C34B-04:
Coupled ice-flow/ocean circulation modeling in the Amundsen Sea Embayment using ISSM and MITgcm.

Wednesday, 17 December 2014: 4:45 PM
Eric Y Larour1, Dimitris Menemenlis2 and Michael Schodlok1, (1)Jet Propulsion Laboratory, Pasadena, CA, United States, (2)NASA Jet Propulsion Laboratory, Pasadena, CA, United States
Abstract:
the West Antarctic Ice Sheet is thought to be prone to marine instability in which prolonged grounding line retreat could occur due to inland downwards sloping bedrocks. However, this instability is difficult to model in part due to the absence of good parameterizations for melt-rates under ice-shelves, in particular near or at the grounding-line, where a complex interplay between butressing, melt-rate, water-pressure and internal stresses in the ice develops. In order to simulate such melt rates accurately, ice-sheet models need to be fully coupled to ocean models, in order to capture the feedback mechanisms between heat-flux at the ice/ocean interface and cavity shape driven by grounding-line retreat.
Here, we show an example of such a coupling between the Ice Sheet System Model (ISSM) and the MIT General Circulation Model (MITgcm).
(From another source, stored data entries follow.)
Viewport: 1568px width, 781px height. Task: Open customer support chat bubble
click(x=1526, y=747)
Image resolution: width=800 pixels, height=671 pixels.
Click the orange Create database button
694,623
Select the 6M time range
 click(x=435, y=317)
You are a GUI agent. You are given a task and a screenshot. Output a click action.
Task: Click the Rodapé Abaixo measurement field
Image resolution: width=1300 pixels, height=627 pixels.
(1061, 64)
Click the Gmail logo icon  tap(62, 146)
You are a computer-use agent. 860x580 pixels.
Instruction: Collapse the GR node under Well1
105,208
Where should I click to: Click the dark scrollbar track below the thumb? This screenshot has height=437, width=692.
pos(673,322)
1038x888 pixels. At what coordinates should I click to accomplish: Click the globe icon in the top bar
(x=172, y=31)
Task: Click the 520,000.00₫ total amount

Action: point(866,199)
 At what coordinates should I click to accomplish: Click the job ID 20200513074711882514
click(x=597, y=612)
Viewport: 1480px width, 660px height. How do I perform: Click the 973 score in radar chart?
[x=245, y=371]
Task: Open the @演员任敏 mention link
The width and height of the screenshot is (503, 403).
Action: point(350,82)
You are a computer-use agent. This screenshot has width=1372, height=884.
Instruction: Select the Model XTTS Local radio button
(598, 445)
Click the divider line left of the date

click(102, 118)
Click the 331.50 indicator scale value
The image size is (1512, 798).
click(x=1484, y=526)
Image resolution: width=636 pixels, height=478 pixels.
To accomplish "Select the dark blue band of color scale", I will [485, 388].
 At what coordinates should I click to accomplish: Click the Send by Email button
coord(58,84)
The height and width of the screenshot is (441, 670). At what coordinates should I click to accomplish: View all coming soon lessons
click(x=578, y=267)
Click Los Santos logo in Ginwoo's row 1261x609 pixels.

The goal is to run sensitivity studies of the evolution of Pine Island Glacier in West Antarctica. We quantify the impact of feedbacks between both systems by running short transients (20-100 years) of the coupled ice-sheet flow/ocean circulation model. We vary inputs such as far-field temperature of the Circumpolar Deep-Water, surface temperature of the Amundsen Sea Embayment, and far-field surface ice-flow velocity. Preliminary insights into the variability of the system are presented, as well as quantified impacts of variations in model inputs.

This work was performed at the California Institute of Technology's Jet Propulsion Laboratory under
a contract with the National Aeronautics and Space Administration's Cryosphere Science Program.